▶ _AIM OF THE TASK_
Word for word, retype the entire listing.

▶ _SUPPLIED ENTRIES_
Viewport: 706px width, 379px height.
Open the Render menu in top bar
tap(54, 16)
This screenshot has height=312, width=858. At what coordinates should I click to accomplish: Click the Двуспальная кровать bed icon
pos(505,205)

▶ _EXPECTED OUTPUT_
Viewport: 706px width, 379px height.
Open the Render menu in top bar
tap(54, 16)
This screenshot has height=312, width=858. At what coordinates should I click to accomplish: Click the Двуспальная кровать bed icon
pos(505,205)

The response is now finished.